She wants to see me.
Thierry looks at me. “Is she with you?” he asks.
I nod, and I have to bite the inside of my cheeks to keep from smiling, and remind myself that it’s entirely possible Serena has come back only for her suitcase, so that she can take it to the American guy’s hotel.
We go up to the dorm without saying a word. Inside, I gesture toward her suitcase and open my mouth, when I see her head turning in the direction of my room. Once again, I am crossing the living room in seconds, to stand in the doorway — blocking her view.
“What is that?” she asks.
We are standing so close together that, when she looks up at me, I can see that her eyes are red. She’s been crying. “It’s not what you think …” I tell her.
She says nothing. And I can’t very well pretend that she hasn’t just seen a room full of photos … of her. So I stand aside.
She walks into my room, looking at each photo in the sequence. She gets halfway along, to a shot of her in the Louvre, frowning at her phone, at a photo she took of the Mona Lisa. Turns and gawks at me. Starts to say something but seems unable to find the words for a second. Finally, she gestures vaguely at the whole display.
“What is all this?”
“My project. It’s … It’s you … if that is okay?”
She doesn’t answer. She just turns back to the photos.
“It’s not as weird as it looks,” I tell her, talking fast, trying to reassure her before she storms out. “It was only as I was printing the photos that I realized, the story was you. This is how I can capture the city, through your eyes. Obviously, you are not taking the photographs, but I see something so open and vulnerable in your expression — pure emotions — that I can see the effect that Paris has on you … and that tells me more about my city than even the most perfect shot of the Eiffel Tower or whatever.”
I really wish I ended that better. But my mouth outpaced my brain, and I ran out of points to make.
Serena says nothing. She’s just moving from photo to photo, looking at each one for a few seconds. I prepare myself to get out of her way, deciding that I won’t try to stop her storming off or defend myself if she starts yelling at me.
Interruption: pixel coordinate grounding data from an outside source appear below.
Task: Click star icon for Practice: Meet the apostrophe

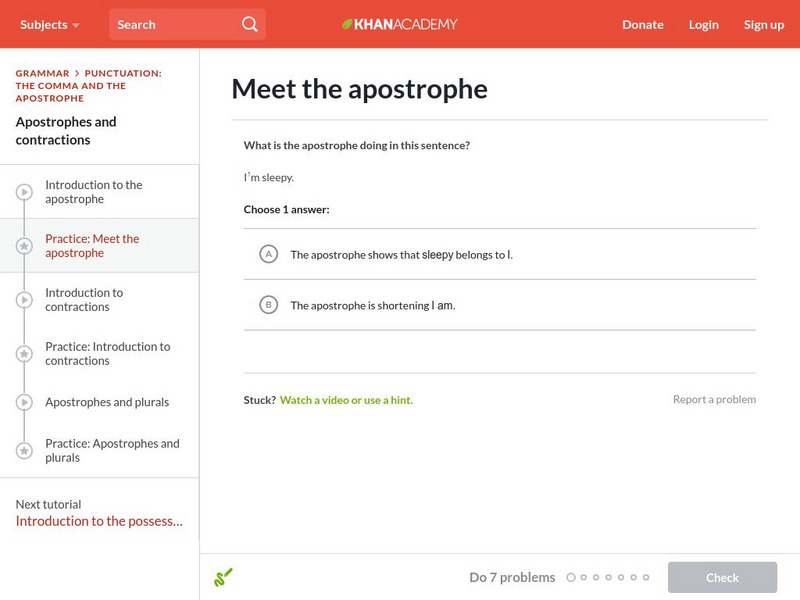Action: (x=24, y=246)
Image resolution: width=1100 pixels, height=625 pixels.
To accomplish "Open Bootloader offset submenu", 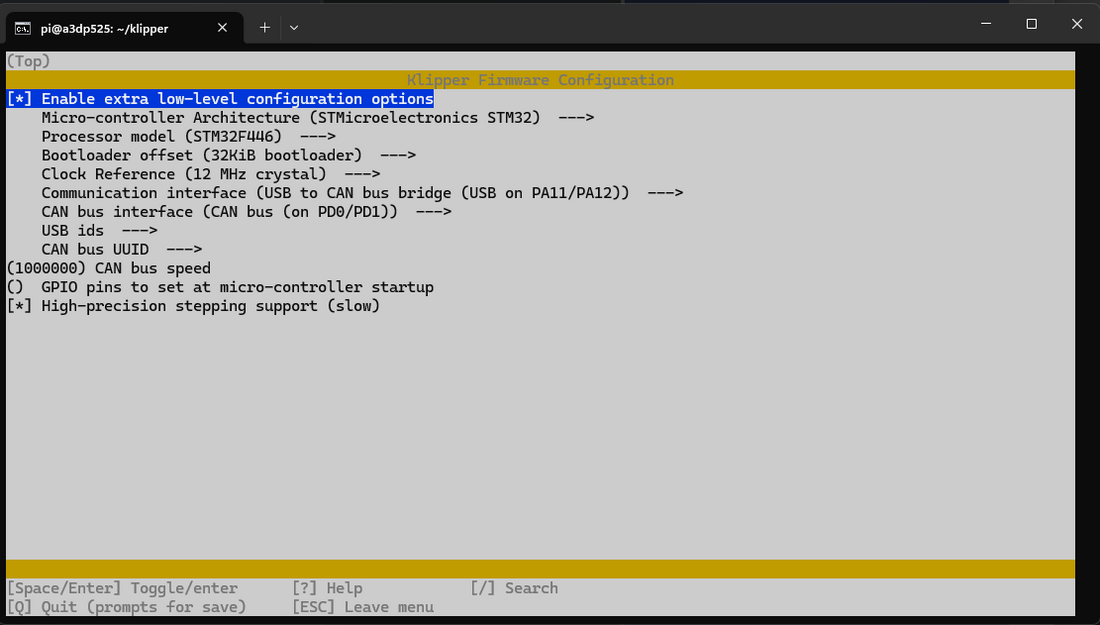I will click(228, 155).
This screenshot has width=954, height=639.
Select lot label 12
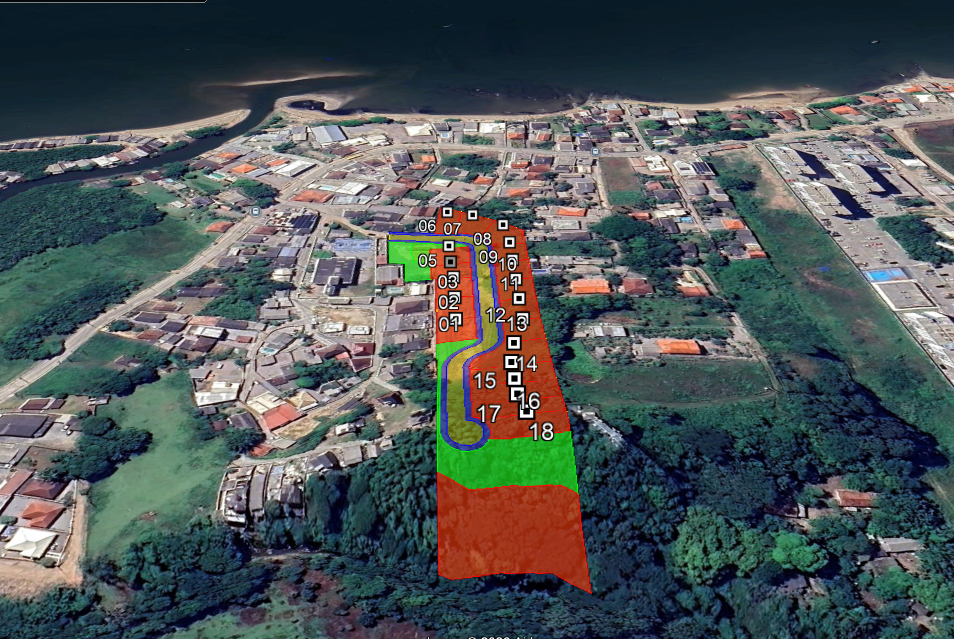pyautogui.click(x=496, y=315)
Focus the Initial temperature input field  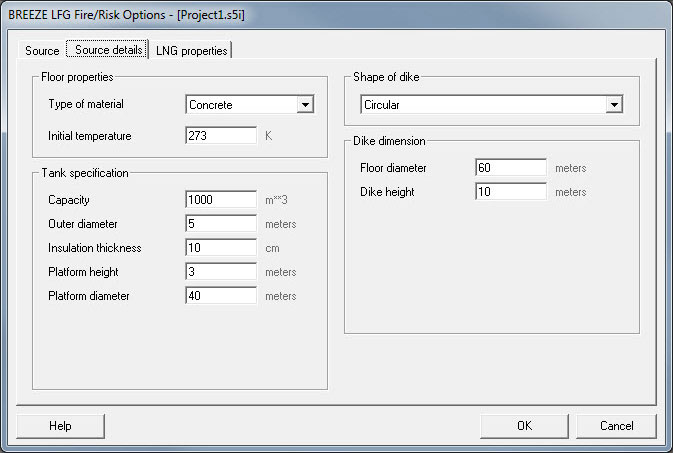coord(221,135)
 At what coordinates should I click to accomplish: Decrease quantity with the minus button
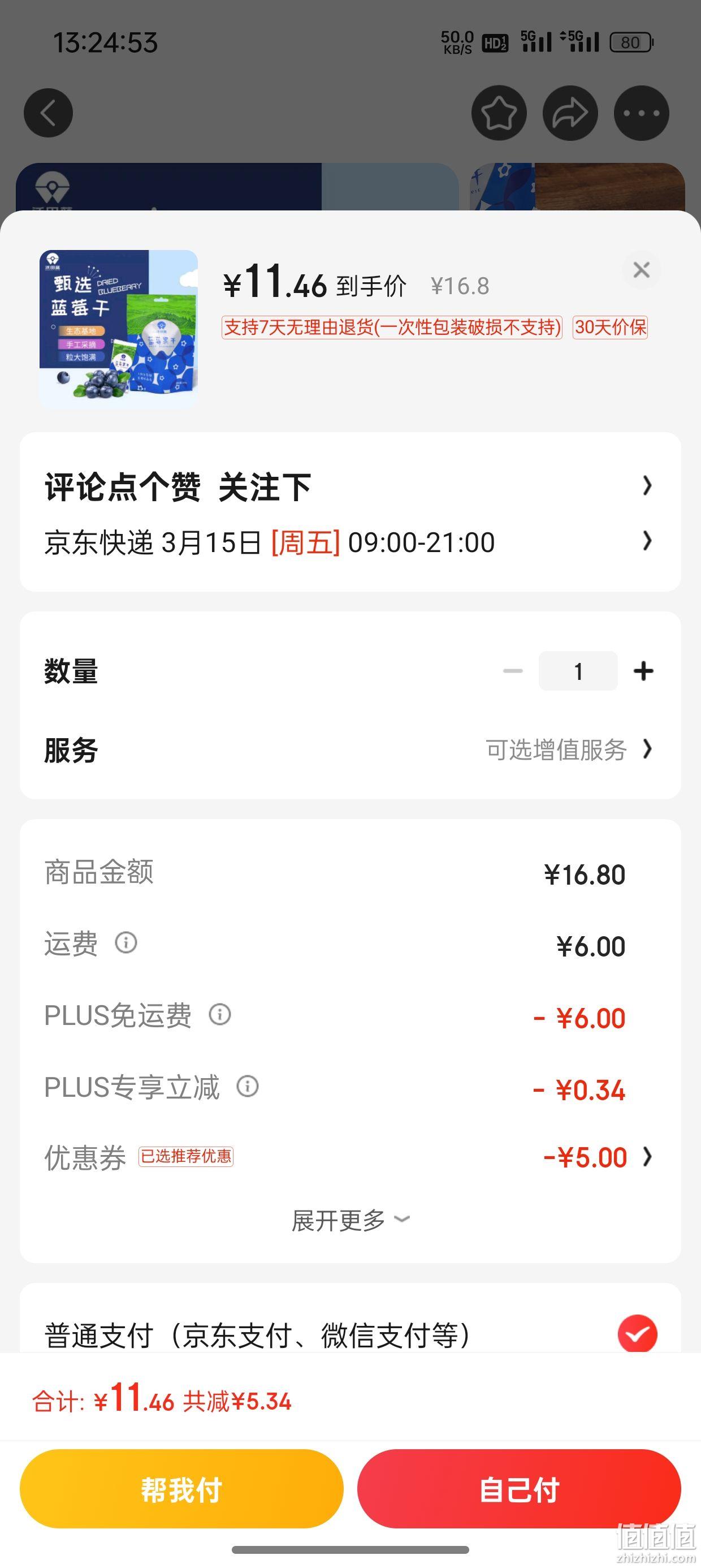click(513, 671)
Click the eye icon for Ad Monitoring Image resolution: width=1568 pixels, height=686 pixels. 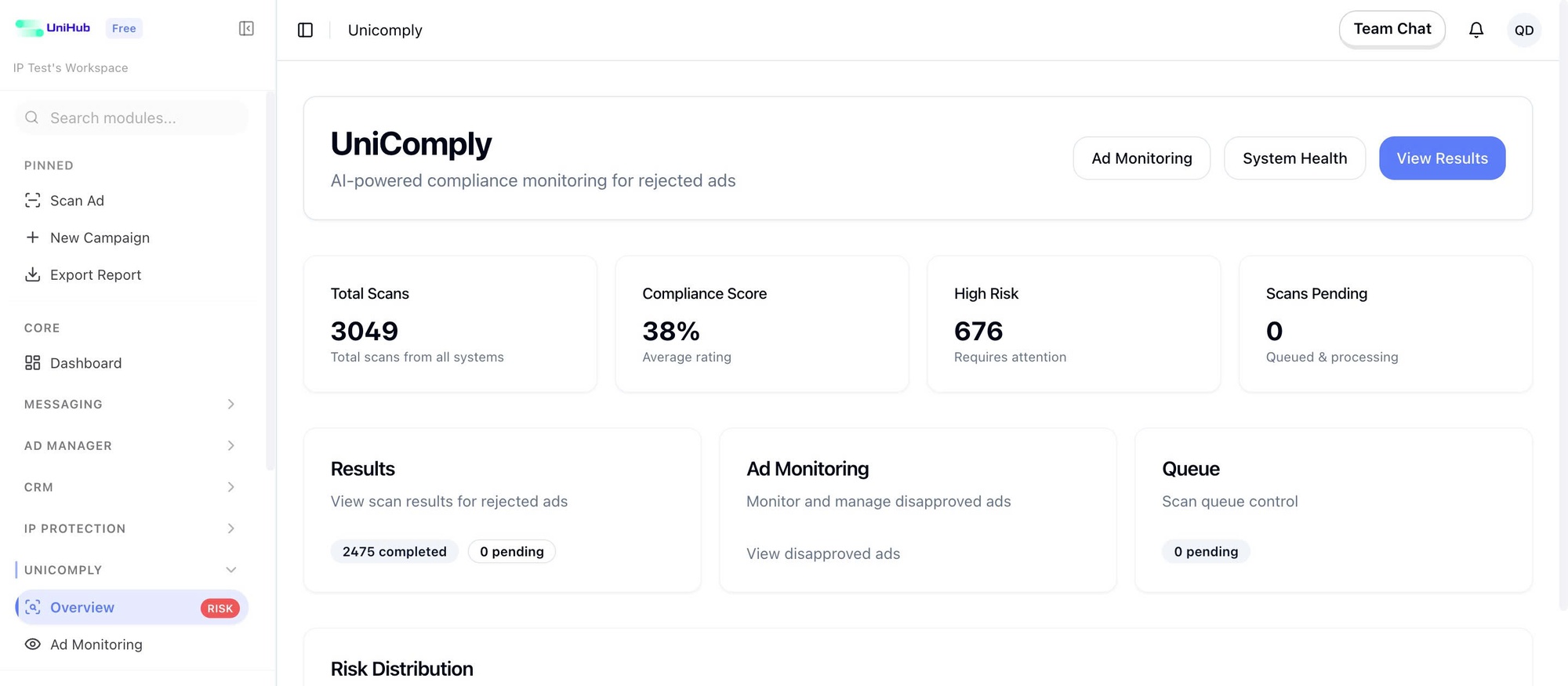[x=32, y=644]
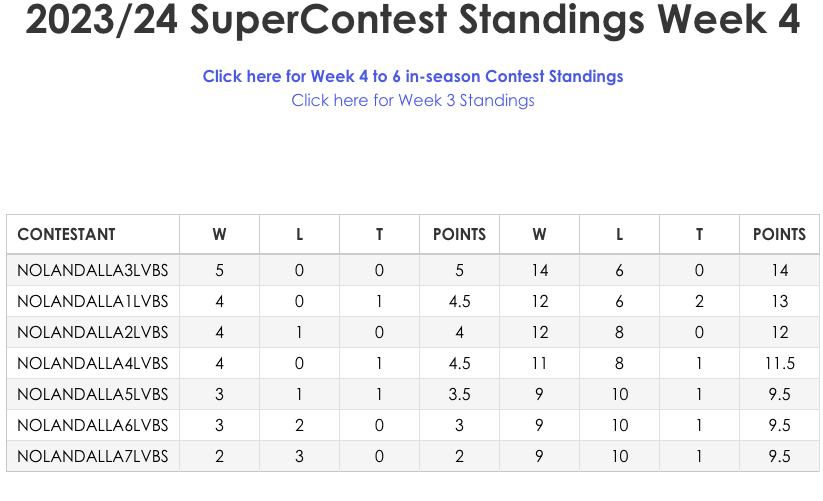
Task: Select the NOLANDALLA5LVBS contestant name
Action: click(x=92, y=394)

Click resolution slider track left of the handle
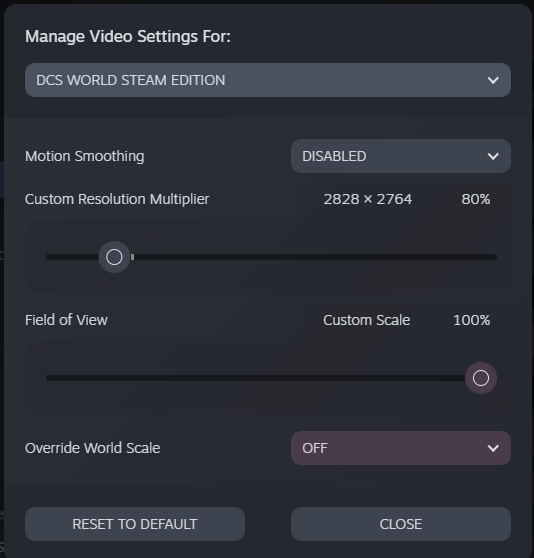(x=72, y=257)
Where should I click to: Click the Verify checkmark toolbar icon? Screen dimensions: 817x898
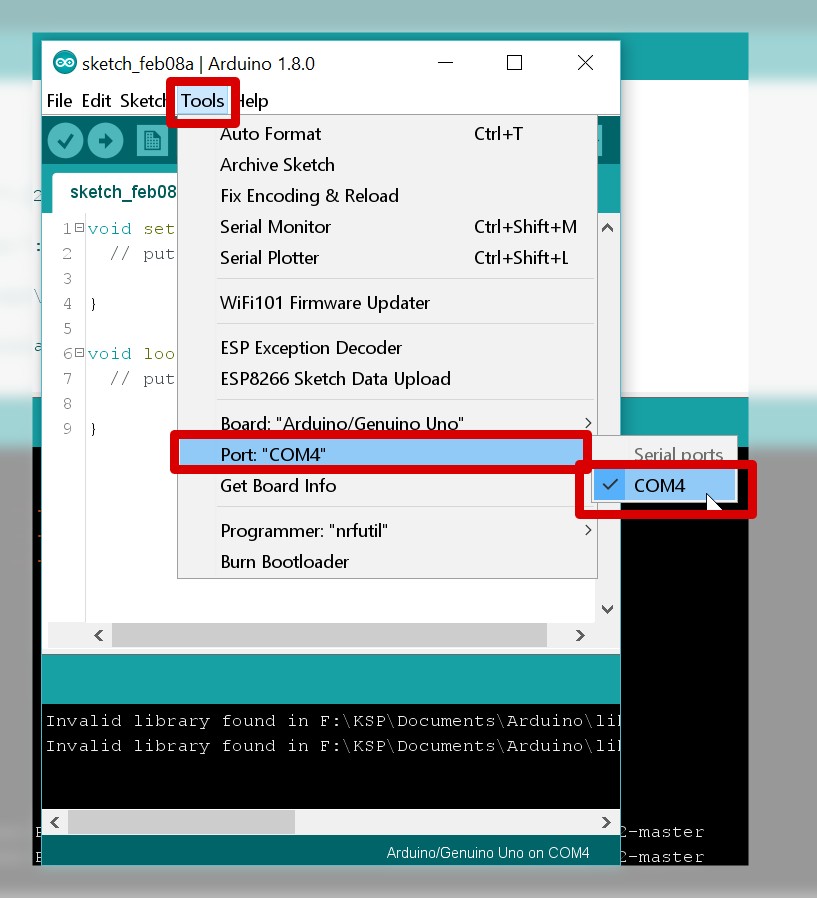tap(65, 141)
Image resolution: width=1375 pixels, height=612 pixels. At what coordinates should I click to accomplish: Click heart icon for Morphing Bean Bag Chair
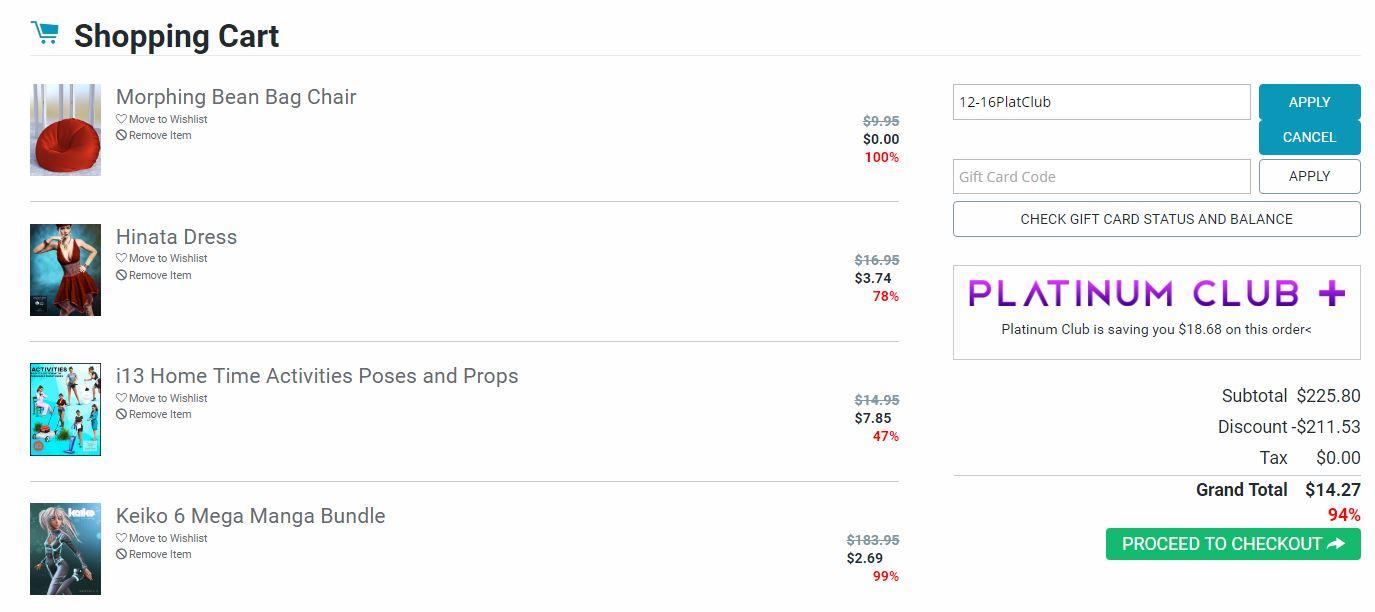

“Jean-Luc …” Here it comes. “This is … amazing. I honestly don’t think I’ve ever seen photos of me where I look so like me. Does that make sense?”
It kind of does, kind of doesn’t, so I nod and shrug at the same time. Change the subject, before it can get any more awkward. “How was the Eiffel Tower?”
She turns away from me, checking out the next photo. “I didn’t make it up there.”
I hate to admit it, but my pulse quickens a little when I hear that she didn’t share that meaningful moment with someone else. “Why not?”
“It just” — she pauses for what feels like a long time — “didn’t feel right, once I was there.”
Now she turns around, facing me but keeping her eyes on the carpet. “Because, the moment I was about to check off the main point on my list for the Romance Tour, I suddenly stopped feeling romantic. Recreating my parents’ trip, walking in their footsteps was …” Her mouth tightens, and she shakes her head at the floor. “It just wasn’t right. Even though I was at the tower with a guy who seems like he was designed especially for me, I wasn’t feeling the excitement that I know my parents felt when they were together. Oh, man, I don’t know how I’m going to make this up to Ethan …”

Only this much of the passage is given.